September 3rd, 2010 | Comments Off | Posted in recipe

supper 2/9/10

We eat a lot of this sort of thing – cheap and tasty. This one started with a tub of lentils from the freezer – no point in cooking just one meals’ worth. I finely diced carrot, red pepper and onion, and some garlic, fried them off, then added some ras el hanouh, and cooked it all through for a couple more minutes.

Then about a mugful of red lentils, and probably three mugs of water (although start with two and check as it goes). Sometimes I put a splash of red wine in; it’s a remarkably versatile base recipe. Bring to a slow boil, and cook for about 40 minutes. That will do us at least four servings, and probably six, depending on how much veg went in it. So that was the lentils.

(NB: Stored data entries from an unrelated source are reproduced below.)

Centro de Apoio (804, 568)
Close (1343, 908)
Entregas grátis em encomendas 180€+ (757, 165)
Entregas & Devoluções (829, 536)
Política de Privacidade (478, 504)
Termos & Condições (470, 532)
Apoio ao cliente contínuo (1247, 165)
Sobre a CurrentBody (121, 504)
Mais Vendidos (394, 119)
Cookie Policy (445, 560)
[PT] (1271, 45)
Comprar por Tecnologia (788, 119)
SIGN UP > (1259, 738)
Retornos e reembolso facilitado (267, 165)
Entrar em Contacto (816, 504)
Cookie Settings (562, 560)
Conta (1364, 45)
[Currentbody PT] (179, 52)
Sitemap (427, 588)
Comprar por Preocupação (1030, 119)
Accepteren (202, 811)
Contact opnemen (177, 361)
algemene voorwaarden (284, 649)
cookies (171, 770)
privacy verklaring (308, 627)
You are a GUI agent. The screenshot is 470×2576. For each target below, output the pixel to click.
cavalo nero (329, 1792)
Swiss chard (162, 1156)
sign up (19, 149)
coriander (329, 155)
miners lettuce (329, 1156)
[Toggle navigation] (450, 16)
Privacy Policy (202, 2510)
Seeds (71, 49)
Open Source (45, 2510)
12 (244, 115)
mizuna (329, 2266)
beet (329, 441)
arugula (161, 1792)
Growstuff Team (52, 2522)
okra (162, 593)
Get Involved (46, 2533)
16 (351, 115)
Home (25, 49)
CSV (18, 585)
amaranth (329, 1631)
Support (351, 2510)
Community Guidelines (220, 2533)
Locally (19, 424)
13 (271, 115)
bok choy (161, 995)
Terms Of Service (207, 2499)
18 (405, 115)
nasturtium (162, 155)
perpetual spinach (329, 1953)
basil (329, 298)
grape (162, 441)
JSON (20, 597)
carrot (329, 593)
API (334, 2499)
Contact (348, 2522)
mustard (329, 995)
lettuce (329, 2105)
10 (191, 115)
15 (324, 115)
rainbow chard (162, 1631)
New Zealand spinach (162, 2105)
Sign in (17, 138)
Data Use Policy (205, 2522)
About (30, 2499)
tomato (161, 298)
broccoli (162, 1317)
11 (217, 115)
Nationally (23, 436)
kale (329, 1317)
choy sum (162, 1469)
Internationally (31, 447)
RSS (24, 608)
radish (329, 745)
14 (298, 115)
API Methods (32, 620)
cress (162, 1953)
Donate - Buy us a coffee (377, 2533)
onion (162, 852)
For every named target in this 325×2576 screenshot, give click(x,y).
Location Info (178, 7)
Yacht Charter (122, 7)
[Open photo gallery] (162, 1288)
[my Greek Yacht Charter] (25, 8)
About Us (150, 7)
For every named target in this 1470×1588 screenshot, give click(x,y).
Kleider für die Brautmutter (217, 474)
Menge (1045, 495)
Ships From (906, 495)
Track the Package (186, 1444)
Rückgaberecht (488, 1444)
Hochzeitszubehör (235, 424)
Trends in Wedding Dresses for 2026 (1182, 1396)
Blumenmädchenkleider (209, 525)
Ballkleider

I sliced an aubergine, put it on a tray covered in tin foil (saves washing up), drizzled with olive oil, and bunged in a gas 8 oven for about half an hour. Made a white sauce (with wholemeal flour – always use that for pretty much everything) while that was going on.

Then into an ovenproof dish: half the lentils, half the aubergines, a layer of spinach, half the white sauce, then the rest of lentils, aubergines, white sauce, and topped with grated parmesan. At least it should have been topped, but I got a bit confused :) and put the parmesan on before the last bit of white sauce. No matter. Baked in a hot oven for about 25 minutes.

This was using up a wrinkly aubergine, some spinach that doesn’t look as though it’s going to last long, and some grated parmesan I bought for our camping trip – I’d normally put feta on top of this.